# Navy & Agriculture Departments buys biofuel for $16 a gallon?



## Trajan (Dec 11, 2011)

In 4 years corn harvested and processed into ethanol  has grown 382%, no thats not a misprint.  new land planted for corn crops is- 6%. How many people know we IMPORT ethanol as well? 

There is NO North American fossil fuel shortage except the one we impose on ourselves. 

So please, can someone tell me what justification there is for the Navy and Agri. depts  to buy Bio Fuel ( at all) and at such a HUGE mark up? JP-5, which is the standard marine fuel they use, is approx. $4.25 a gallon.



Navy, Agriculture Departments to Purchase Biofuels For Fleets

The departments of Agriculture and the Navy announced plans Monday to buy 450,000 gallons of non-food biofuels -- at a cost of $16 per gallon -- in what will be the largest federal purchase of biofuels in U.S. history.

The purchase is being authorized by an executive order under the Obama administration's "we can't wait" campaign. 

Administration officials gave no indication why they're not going through Congress, instead using a program that was established to promote rapid job growth by bypassing congressional debate.

Read more: Navy, Agriculture Departments To Purchase Biofuels For Fleets | Fox News


----------



## Mr. H. (Dec 11, 2011)

More nonsense from the Obama admin.
BTW- "non food biofuels"?


----------



## zonly1 (Dec 31, 2011)

Kind of banting the  designated corn for ethanol that takes corn production for human consumption out of the picture.


----------



## RGR (Dec 31, 2011)

Trajan said:


> So please, can someone tell me what justification there is for the Navy and Agri. depts  to buy Bio Fuel ( at all) and at such a HUGE mark up? JP-5, which is the standard marine fuel they use, is approx. $4.25 a gallon.

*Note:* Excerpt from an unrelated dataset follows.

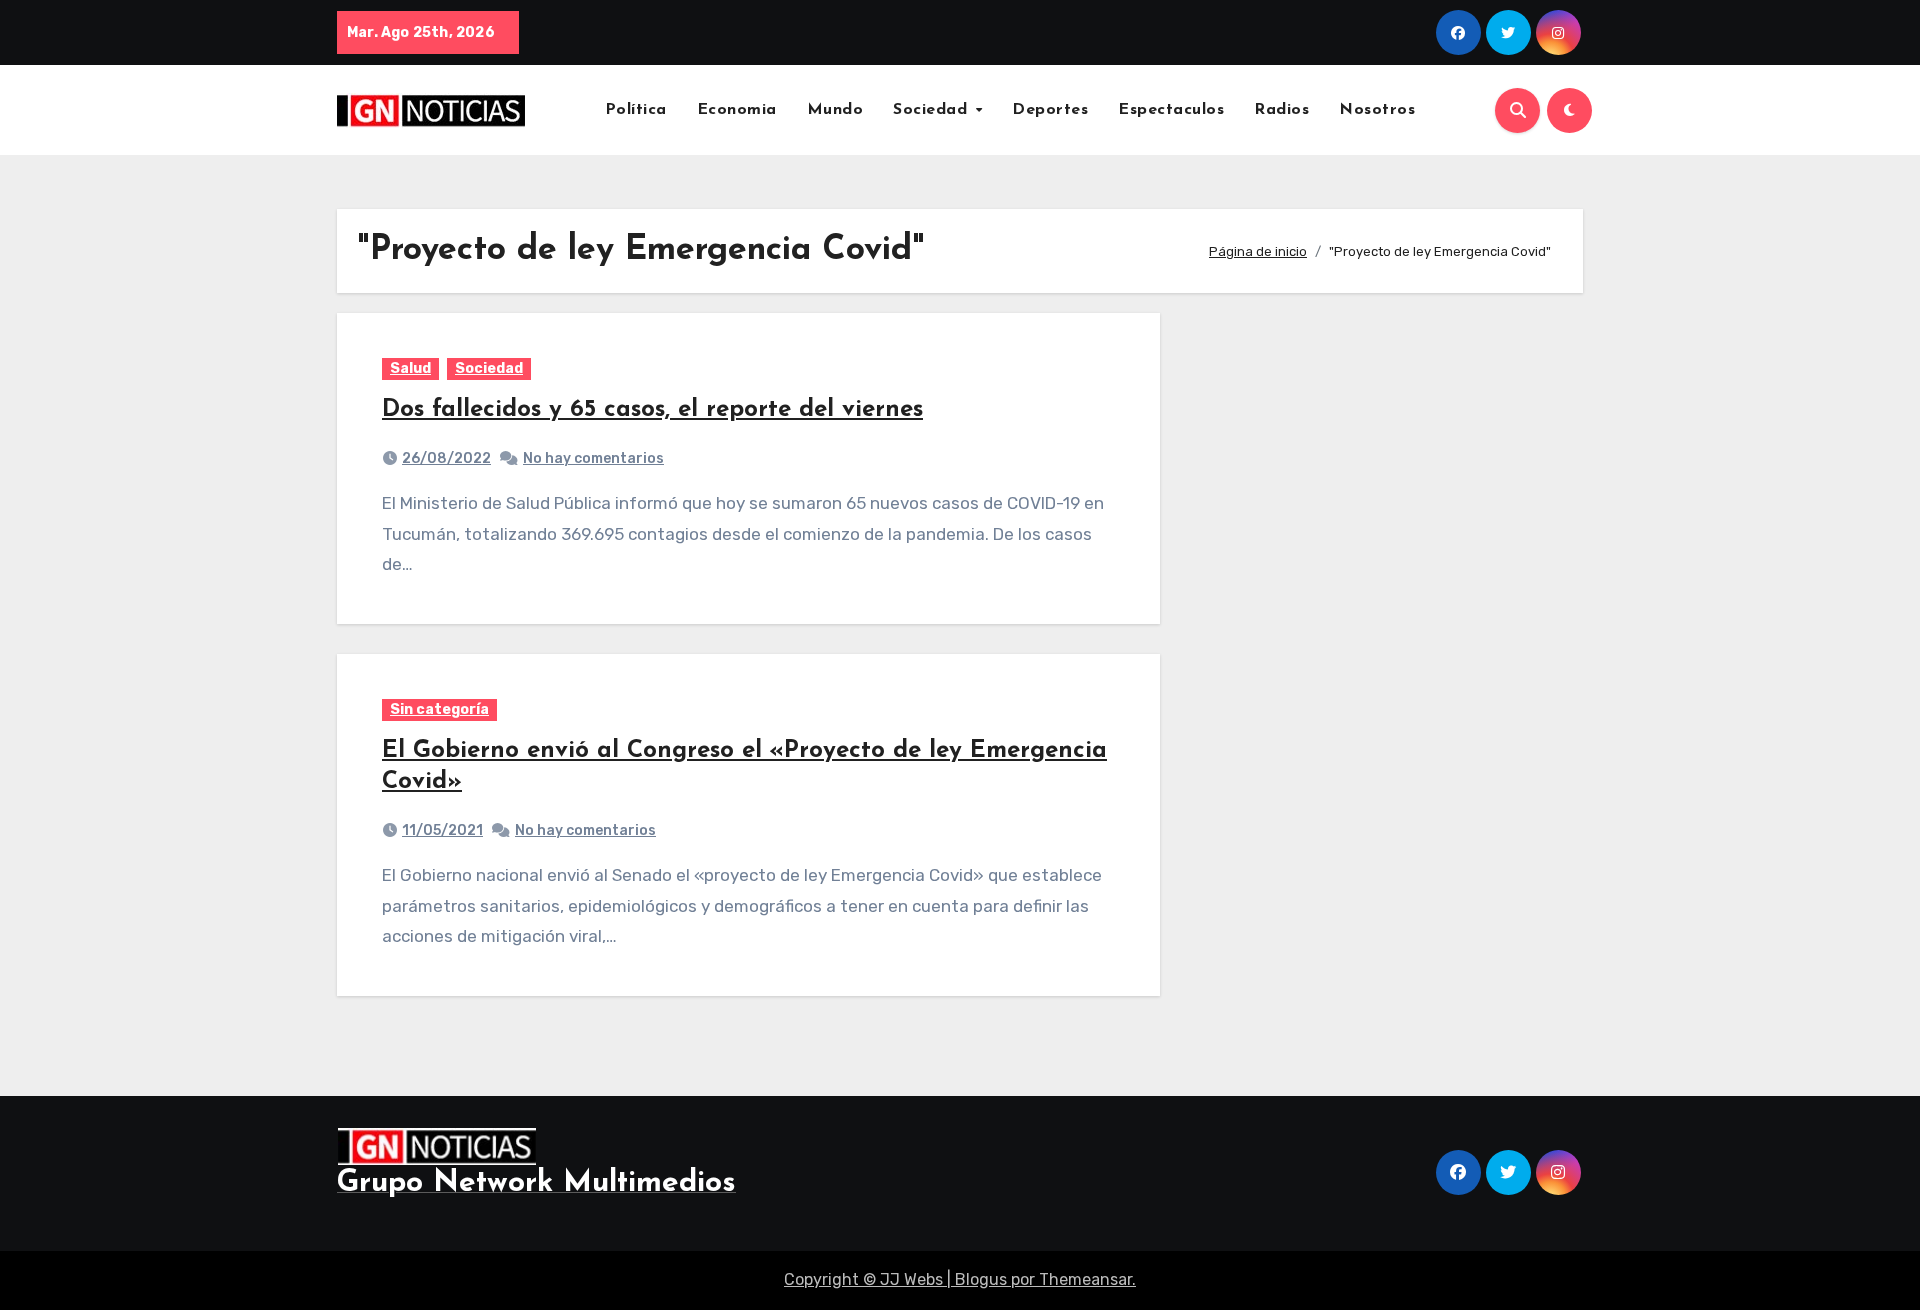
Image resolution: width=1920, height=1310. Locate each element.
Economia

Soak up surplus supply? Which if left unattended, would reveal itself as a renewable boondoggle like Solyndra? It isn't like the DOD can't declare a mil-spec on ethanol, deem this stuff special, and pay enough for it for someones campaign contributors to make a solid profit?


----------



## kiwiman127 (Dec 31, 2011)

Trajan said:


> In 4 years corn harvested and processed into ethanol  has grown 382%, no thats not a misprint.  new land planted for corn crops is- 6%. How many people know we IMPORT ethanol as well?
> 
> There is NO North American fossil fuel shortage except the one we impose on ourselves.
> 
> ...



This looks like another case where government wastes taxpayer dollars paying way over inflated prices.  Stuff like this has happened for decades, primarily by the Pentagon.
Our government spending seriously needs microscopic auditing.

Regarding_ "There is NO North American fossil fuel shortage except the one we impose on ourselves"._  Fossil fuel pollution is a major reason why respiratory deaths are climbing even in the face of few and fewer people smoking in the US.  There a hundreds of studies that confirm that. China is leaps and bounds years ahead of the US in regards increasing usage of green energy as is most of the rest of the world.


----------



## westwall (Dec 31, 2011)

kiwiman127 said:


> Trajan said:
> 
> 
> > In 4 years corn harvested and processed into ethanol  has grown 382%, no thats not a misprint.  new land planted for corn crops is- 6%. How many people know we IMPORT ethanol as well?
> ...







Yeah, then why is China lighting up a new coal fired power plant at the rate of one per week?


----------



## kiwiman127 (Dec 31, 2011)

westwall said:


> kiwiman127 said:
> 
> 
> > Trajan said:
> ...



*Green Power Takes Root in the Chinese Desert*
Green Power Takes Root in the Chinese Desert - NYTimes.com

*Use of green power may outstrip China's 5-year plan*
Use of green power may outstrip China's 5-year plan - Yahoo!

Climate Change: China Innovating in the Clean Coal Technology Market
Climate Change: China Innovating in the Clean Coal Technology Market

Up to 1 million deaths a year in China due to respiratory disease thanks to their dependence on fossil fuel is changing China's reliance on fossil fuels.  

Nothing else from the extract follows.